ATM when I write to the SQLite in my android app, I do it this way:
try {
for (User user: users) {
ContentValues values = new ContentValues();
databaseManager.database.beginTransaction();
values.put("user_name", user.getName());
values.put("user_email", user.getEmail());
databaseManager.database.insert("users", null, values);
}
databaseManager.database.setTransactionSuccessful();
} catch (Exception ex) {
ex.printStackTrace();
} finally {
databaseManager.database.endTransaction();
}
But when I read from the DB, I dont use begin, setsuccessful and end:
Cursor cursor = databaseManager.database.rawQuery(SQLQueries.getUsers(), null);
if (cursor.moveToFirst()) {
if (cursor!=null) {
do {
User user = new User();
try {
user.setName(cursor.getString(cursor.getColumnIndexOrThrow("user_name")));
user.setEmail(cursor.getString(cursor.getColumnIndexOrThrow("user_email")));
} catch (Exception ex) {
ex.printStackTrace();
}
users.add(user);
} while (cursor.moveToNext());
}
}
if (cursor != null && !cursor.isClosed()) {
cursor.close();
cursor = null;
}
Should I add beginTransaction, setTransactionSuccessful and endTransaction to the read operations as well?

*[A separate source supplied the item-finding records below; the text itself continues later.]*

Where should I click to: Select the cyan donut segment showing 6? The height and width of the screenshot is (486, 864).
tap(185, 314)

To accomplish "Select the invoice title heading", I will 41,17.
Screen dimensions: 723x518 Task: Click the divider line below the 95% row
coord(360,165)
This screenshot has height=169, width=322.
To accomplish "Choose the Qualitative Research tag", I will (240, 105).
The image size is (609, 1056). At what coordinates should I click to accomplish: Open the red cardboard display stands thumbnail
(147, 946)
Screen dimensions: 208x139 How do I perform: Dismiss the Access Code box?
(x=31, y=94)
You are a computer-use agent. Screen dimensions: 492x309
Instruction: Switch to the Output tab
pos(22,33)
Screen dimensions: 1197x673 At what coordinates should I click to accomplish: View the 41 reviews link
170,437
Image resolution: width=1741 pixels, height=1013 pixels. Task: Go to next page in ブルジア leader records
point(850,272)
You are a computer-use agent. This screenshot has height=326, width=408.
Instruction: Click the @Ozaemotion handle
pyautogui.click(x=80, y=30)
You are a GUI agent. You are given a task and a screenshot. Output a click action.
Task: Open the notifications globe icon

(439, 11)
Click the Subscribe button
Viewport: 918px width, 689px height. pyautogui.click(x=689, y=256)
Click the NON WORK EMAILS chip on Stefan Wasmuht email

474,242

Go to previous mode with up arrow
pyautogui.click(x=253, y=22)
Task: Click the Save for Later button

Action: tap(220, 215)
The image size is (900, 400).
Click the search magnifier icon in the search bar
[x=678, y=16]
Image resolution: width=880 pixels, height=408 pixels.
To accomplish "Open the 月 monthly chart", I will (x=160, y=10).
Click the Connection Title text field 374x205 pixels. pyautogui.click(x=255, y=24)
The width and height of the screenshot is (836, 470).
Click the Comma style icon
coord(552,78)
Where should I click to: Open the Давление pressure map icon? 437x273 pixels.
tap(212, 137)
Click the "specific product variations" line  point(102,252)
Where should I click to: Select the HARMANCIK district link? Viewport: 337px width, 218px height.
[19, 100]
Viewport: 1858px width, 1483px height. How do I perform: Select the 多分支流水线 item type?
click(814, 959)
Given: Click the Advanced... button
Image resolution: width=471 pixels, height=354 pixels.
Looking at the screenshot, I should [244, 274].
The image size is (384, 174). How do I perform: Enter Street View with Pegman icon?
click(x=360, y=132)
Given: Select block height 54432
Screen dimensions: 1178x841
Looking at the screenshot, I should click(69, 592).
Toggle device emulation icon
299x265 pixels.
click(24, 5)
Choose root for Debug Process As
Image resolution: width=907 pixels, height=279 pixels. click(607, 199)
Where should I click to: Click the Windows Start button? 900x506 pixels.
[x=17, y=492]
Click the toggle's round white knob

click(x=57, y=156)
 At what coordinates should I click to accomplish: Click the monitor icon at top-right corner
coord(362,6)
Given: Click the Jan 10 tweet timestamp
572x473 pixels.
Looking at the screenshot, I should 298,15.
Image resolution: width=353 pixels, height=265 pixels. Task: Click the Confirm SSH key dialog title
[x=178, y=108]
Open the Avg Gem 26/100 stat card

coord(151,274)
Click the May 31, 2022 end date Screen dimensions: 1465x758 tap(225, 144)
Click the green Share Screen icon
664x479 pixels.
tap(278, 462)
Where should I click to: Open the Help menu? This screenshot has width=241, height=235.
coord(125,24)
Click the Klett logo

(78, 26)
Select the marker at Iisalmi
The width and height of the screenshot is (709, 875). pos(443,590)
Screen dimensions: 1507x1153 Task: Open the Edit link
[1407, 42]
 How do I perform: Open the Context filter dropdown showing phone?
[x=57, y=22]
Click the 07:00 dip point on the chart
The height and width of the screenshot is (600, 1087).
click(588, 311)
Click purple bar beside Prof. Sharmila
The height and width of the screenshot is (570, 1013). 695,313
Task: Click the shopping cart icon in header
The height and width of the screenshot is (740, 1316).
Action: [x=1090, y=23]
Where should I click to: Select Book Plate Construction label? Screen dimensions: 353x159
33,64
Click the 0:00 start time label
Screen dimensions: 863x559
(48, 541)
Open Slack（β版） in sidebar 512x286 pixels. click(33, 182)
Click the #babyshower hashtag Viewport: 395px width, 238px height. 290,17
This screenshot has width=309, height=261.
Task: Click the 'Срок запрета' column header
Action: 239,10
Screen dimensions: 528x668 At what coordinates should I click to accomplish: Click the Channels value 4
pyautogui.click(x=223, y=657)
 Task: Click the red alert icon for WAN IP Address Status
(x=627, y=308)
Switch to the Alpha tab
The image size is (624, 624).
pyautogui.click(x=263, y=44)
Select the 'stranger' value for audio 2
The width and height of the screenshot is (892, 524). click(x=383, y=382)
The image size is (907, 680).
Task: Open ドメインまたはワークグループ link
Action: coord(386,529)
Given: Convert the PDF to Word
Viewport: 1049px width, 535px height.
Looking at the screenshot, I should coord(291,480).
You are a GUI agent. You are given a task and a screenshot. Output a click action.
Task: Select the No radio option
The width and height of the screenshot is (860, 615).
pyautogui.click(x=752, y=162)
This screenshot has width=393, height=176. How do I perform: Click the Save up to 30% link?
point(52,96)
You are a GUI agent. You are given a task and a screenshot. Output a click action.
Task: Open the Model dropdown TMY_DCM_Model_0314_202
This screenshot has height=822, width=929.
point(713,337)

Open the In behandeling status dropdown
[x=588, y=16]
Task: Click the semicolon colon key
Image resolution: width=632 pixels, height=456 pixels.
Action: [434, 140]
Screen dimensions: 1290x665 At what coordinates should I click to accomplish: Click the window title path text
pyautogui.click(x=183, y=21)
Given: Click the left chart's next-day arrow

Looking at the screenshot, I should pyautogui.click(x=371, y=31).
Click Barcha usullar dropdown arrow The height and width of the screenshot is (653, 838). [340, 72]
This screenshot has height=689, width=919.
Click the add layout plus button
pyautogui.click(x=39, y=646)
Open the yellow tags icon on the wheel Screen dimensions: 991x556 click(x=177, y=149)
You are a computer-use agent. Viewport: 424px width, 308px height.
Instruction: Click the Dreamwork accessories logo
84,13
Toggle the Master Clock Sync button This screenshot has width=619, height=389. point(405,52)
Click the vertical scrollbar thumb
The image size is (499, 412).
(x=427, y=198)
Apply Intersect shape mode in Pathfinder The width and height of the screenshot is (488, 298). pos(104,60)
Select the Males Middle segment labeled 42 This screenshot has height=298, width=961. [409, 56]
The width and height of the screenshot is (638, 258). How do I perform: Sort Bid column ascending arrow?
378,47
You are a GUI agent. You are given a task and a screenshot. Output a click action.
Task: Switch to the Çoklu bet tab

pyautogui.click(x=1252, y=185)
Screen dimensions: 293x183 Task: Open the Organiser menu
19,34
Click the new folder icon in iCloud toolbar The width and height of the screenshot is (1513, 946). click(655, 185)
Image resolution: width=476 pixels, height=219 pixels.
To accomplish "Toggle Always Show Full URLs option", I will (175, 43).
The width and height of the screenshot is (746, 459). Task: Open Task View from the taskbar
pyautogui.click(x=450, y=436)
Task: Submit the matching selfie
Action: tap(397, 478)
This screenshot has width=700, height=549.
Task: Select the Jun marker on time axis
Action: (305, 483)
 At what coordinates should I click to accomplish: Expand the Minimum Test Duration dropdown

Im pretty sure I shouldnt, but I need to be 100% on this one.
When you are not using explicit transactions, SQLite will automatically wrap a transaction around every statement.
When you write to the database, every insert
/update
/delete
call is a single statement.
If you are doing multiple such operations, you use transactions to avoid paying the transaction overhead for each of them.
A query (query
or rawQuery
) is a single statement, even if it returns multiple rows.
Therefore, using a transaction around a single query does not make any difference.
(If you have multiple queries, you could use a transaction to ensure that their results are consistent with each other even if another thread attempts to change the database between them.)